**Problem**
Return these lines word for word, with every character kept the same, for all of the records that follow.

**Data**
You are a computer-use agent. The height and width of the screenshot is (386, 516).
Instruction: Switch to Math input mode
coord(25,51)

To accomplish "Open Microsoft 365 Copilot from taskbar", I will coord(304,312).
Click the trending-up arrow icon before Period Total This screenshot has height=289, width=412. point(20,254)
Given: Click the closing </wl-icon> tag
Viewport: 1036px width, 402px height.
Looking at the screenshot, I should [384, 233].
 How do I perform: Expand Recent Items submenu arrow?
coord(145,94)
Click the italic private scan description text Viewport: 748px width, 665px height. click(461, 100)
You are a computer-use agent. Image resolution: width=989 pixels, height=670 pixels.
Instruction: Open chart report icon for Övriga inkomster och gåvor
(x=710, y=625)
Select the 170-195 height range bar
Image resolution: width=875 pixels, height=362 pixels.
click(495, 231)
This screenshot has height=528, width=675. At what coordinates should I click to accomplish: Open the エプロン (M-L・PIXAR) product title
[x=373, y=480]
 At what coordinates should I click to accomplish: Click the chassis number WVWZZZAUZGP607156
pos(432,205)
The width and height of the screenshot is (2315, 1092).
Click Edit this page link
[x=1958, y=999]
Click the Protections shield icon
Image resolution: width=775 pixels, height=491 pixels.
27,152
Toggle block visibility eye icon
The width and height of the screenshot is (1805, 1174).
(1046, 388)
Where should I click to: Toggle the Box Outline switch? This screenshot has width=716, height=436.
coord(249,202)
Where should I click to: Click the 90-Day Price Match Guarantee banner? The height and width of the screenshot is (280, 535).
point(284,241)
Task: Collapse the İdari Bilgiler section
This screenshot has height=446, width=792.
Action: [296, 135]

**Output below**
You are a computer-use agent. The height and width of the screenshot is (386, 516).
Instruction: Switch to Math input mode
coord(25,51)

To accomplish "Open Microsoft 365 Copilot from taskbar", I will coord(304,312).
Click the trending-up arrow icon before Period Total This screenshot has height=289, width=412. point(20,254)
Given: Click the closing </wl-icon> tag
Viewport: 1036px width, 402px height.
Looking at the screenshot, I should [384, 233].
 How do I perform: Expand Recent Items submenu arrow?
coord(145,94)
Click the italic private scan description text Viewport: 748px width, 665px height. click(461, 100)
You are a computer-use agent. Image resolution: width=989 pixels, height=670 pixels.
Instruction: Open chart report icon for Övriga inkomster och gåvor
(x=710, y=625)
Select the 170-195 height range bar
Image resolution: width=875 pixels, height=362 pixels.
click(495, 231)
This screenshot has height=528, width=675. At what coordinates should I click to accomplish: Open the エプロン (M-L・PIXAR) product title
[x=373, y=480]
 At what coordinates should I click to accomplish: Click the chassis number WVWZZZAUZGP607156
pos(432,205)
The width and height of the screenshot is (2315, 1092).
Click Edit this page link
[x=1958, y=999]
Click the Protections shield icon
Image resolution: width=775 pixels, height=491 pixels.
27,152
Toggle block visibility eye icon
The width and height of the screenshot is (1805, 1174).
(1046, 388)
Where should I click to: Toggle the Box Outline switch? This screenshot has width=716, height=436.
coord(249,202)
Where should I click to: Click the 90-Day Price Match Guarantee banner? The height and width of the screenshot is (280, 535).
point(284,241)
Task: Collapse the İdari Bilgiler section
This screenshot has height=446, width=792.
Action: [296, 135]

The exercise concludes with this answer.